Now, of course this irks me because I'm a public sector employee who firmly believes that all children in the world's richest nation deserve a free, high quality public education. But this goes beyond self interest. I overhear my students in the halls parroting this anti-government propaganda and I can't say anything because that wouldn't be appropriate. I oversee my former students grousing about the government on Facebook and twitter, and it depresses me. 

Despite Republican's claims to be the "party of personal responsibility," this constant anti-government drum beat has diminished a whole generation's sense that they need to take personal responsibility for their government. It becomes "the government," this nebulous entity that can only wreak havoc on their young lives. What they don't see is that, unlike the corporation they work for, the government is an entity they own and control. It's certainly not perfect and it's not the solution for everything, but it is an entity that belongs to all of us. The government is an extension of We the People. Anti-government rhetoric from people who carry aroundwe-the-people_larger little copies of the Constitution seems like the most bitter form of irony to me. Read the first three words! The government is us. And if we don't like it, we shouldn't complain about some institution out there.

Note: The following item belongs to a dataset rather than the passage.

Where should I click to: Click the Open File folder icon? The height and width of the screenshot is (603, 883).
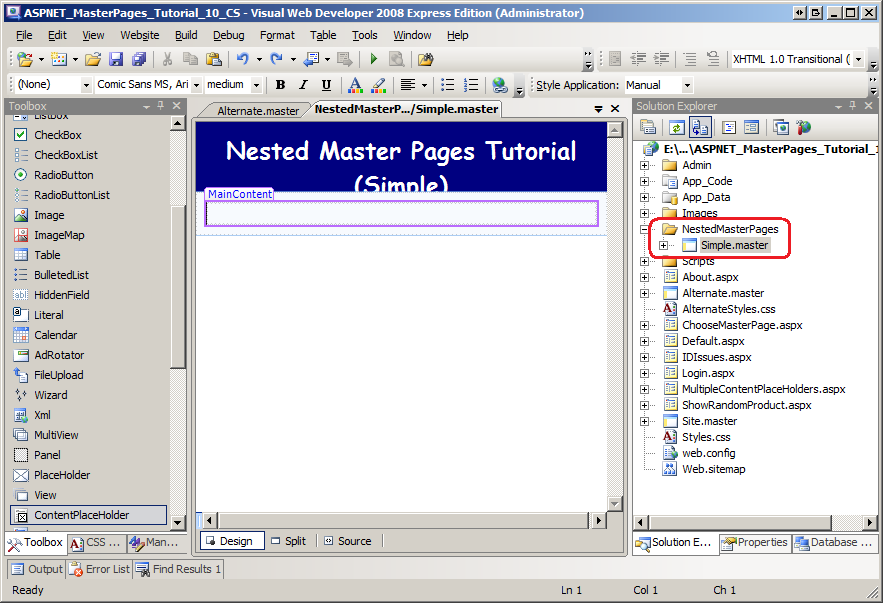click(x=92, y=60)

We should fix it. Because it's ours. The people who hate the government hate something we have created (or failed to create due to our apathy), and that should be an insult to all of us. 

The insult is even more severe when those people work for that government or are asking for our permission to go to work for it.

So tell me the government should change in this way or that way. I can appreciate that. Tell me you want to reign in this specific part or alter this other specific part. But don't sneer every time you mention the government until you're literally choking at the end of your speech. Because that government belongs to us.